No bar do Ton Ton, mais uma vez, reencontrei o Júnior todo sujo de lama, pois ele havia tomando uns dois tombos no meio do pasto, justamente naquele dia, que também foi de chuva.
Depois de tudo, ainda, topou ir comigo andar por aquela imensidão de pastagens para ver se encontrávamos o carneiro em algum lugar, para facilitar o trabalho do Ezim, vaqueiro do Serrão, que sob um fiozinho muito tênue de esperança contratei, sugerido pelo Ton Ton, para resgatar o animal, com o suporte de um cavalo.
Umas duas horas depois, o Ezim me enviou mensagem informando que não conseguiu encontrar o carneiro e que o seu cavalo já estava muito cansado e ele havia desistido da busca, o que me faz enviar mensagem pelo grupo de WhatsApp “Boi Janeiro”, cancelando de vez o bingo e pedindo que se transmitisse aos demais.
Nestas idas e voltas, o vaqueiro voltou a entrar em contato comigo pouco depois das 19 horas, com a foto do carneiro amarrado no chão, verdadeiramente resgatado, segundo ele, com apoio de seu filho num outro cavalo.
Conversando com um e outro, decidimos fazer o bingo naquela noite mesmo, remarcando-o através dos grupos de WhatsApp, que havíamos recorrido um pouco antes. Desta vez, sem abrir mão do Curubinha, que juntamente com a sua filha Fábia, as irmãs Gleicyane e Khatlleya, primas da primeira, tocamos para casa do Ezim. As adolescentes acabaram dando uma conotação de passeio àquele deslocamento.

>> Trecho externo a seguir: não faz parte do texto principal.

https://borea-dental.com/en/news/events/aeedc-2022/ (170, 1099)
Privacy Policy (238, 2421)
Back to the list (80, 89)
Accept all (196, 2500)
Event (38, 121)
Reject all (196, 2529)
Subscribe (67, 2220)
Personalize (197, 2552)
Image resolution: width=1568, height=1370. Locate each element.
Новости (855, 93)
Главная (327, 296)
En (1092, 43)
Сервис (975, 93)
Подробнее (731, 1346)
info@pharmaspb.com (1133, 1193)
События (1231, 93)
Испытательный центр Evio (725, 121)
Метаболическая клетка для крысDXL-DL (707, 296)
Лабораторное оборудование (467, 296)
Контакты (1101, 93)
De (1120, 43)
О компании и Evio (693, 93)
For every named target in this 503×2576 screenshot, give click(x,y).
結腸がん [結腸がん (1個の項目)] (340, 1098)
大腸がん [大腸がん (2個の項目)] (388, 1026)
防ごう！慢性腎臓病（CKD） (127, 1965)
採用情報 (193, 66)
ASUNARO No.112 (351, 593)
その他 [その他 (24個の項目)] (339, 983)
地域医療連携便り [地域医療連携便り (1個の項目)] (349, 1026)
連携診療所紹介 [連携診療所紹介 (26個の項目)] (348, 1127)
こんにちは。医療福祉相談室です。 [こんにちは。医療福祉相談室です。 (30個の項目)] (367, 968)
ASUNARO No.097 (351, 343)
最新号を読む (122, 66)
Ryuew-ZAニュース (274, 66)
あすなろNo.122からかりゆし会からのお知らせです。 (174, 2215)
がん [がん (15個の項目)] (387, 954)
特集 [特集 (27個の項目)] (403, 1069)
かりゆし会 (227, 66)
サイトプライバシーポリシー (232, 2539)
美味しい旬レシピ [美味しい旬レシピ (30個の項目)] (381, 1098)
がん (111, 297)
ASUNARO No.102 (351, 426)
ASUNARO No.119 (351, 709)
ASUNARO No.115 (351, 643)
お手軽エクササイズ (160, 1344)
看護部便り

Começamos a gritar o bingo por volta das 22 horas, que teve como ganhadora do prêmio principal, a Simone “Lora”, tia do Ton Ton, que o vendeu para o “Loro”, que não é parente de nenhum dos dois e também não é loiro, mas que se chama Lorisvaldo. Ele matou o bicho e o vendeu aos pedaços para alguns moradores.
No outro dia, passei na casa do Felipe, filho da nossa amiga Maria Elvira e acabei degustando um churrasco e entre as carnes servidas, estava também a do animalzinho, que havia nos dado tanto trabalho. Depois descobri, que as suas vísceras e os pezinhos foram parar na casa da dona Jacira, que mora em frente à minha, onde costumo tomar uns chazinhos de manhã, acompanhado de prosas pra lá de agradáveis.
Enfim, estamos falando de carneiro, de bingo, Boi Janeiro, acolhimentos, reviravoltas, relações pessoais, emoções extremas, situações dramáticas e também divertidas, conexões que vão sendo criadas e que perpassam toda a comunidade.
Não podemos esquecer, porém, do vaqueiro, figura muito expressiva em nossa região, que com a sua ciência, fez com que um caso dado por perdido, não se transformasse completamente num bode – que parecia ter se tornado aquele carneiro, personagem principal de nossa história – ao conseguir contornar uma situação dada como irreversível em vários momentos, num tempo tão curto.